Extrait fourni -

··········

De l’eau à saveur d’hotdog et une étoile de mer en chocolat

Dernière mise à jour : 24 mai


Je bondis de joie quand le char vient me chercher. Le char part sur la trace, moteur pressé aux échos de Limp Bizkit dans une nuit morne de banlieue creuse. J’ai 15 ans.


J’atterris sur la banquette arrière en tassant les emballages de McDonalds stagnants et me réjouis pour chaque rouge qu’on brûle. Il presse de se rendre au bar.


L’ami et l’amie à l’avant échangent des mots, blaguent et s’obstinent sur leur job, leur relation de couple, leurs plans. Je suis en arrière, je n’ai rien de tout ça. Je suis un canevas qui n’attend que d’être peint par la consommation.

··········

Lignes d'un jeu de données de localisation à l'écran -
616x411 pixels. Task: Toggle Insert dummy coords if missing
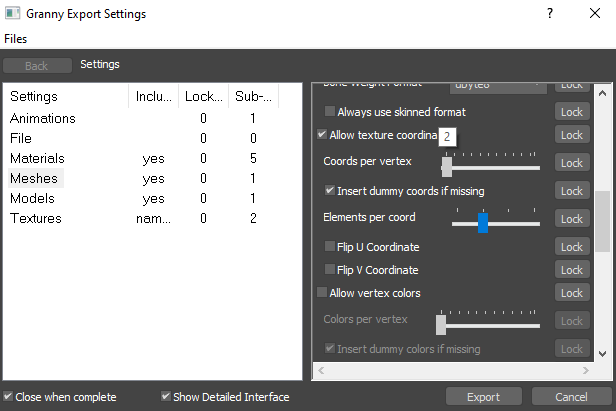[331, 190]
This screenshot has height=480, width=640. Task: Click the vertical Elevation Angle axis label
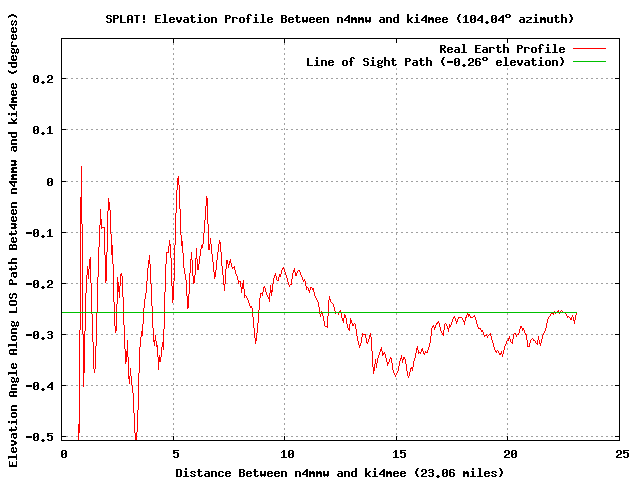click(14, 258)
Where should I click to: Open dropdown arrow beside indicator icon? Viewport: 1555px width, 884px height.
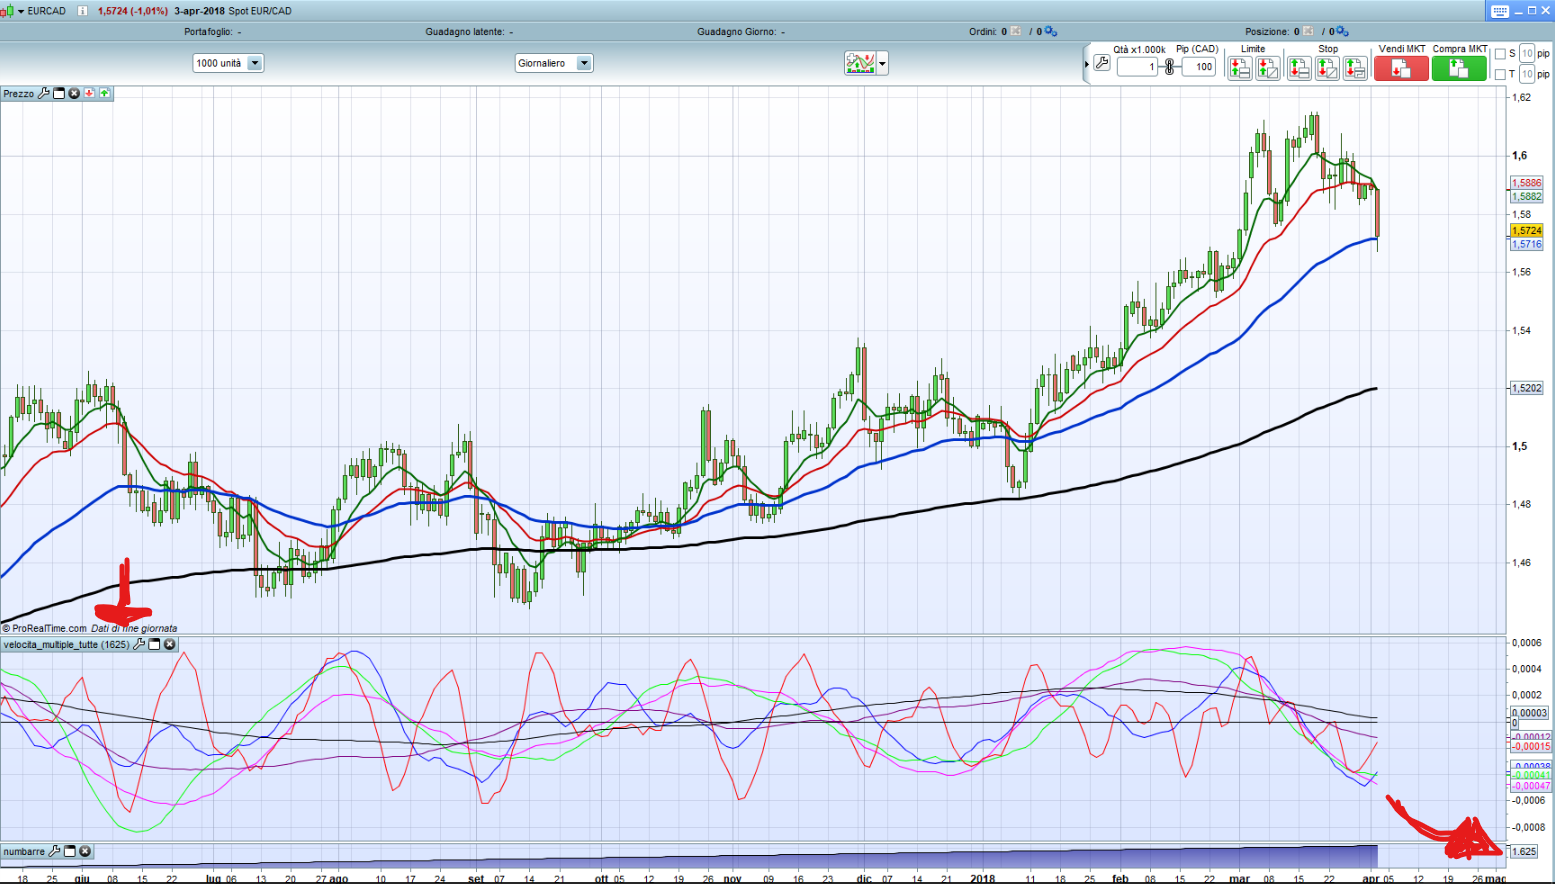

··········

Consigne - Renvoyez tel quel le passage de l'extrait sur la virée nocturne, de « J’atterris sur la » à « rendre au bar. ».

Réponse attendue -
J’atterris sur la banquette arrière en tassant les emballages de McDonalds stagnants et me réjouis pour chaque rouge qu’on brûle. Il presse de se rendre au bar.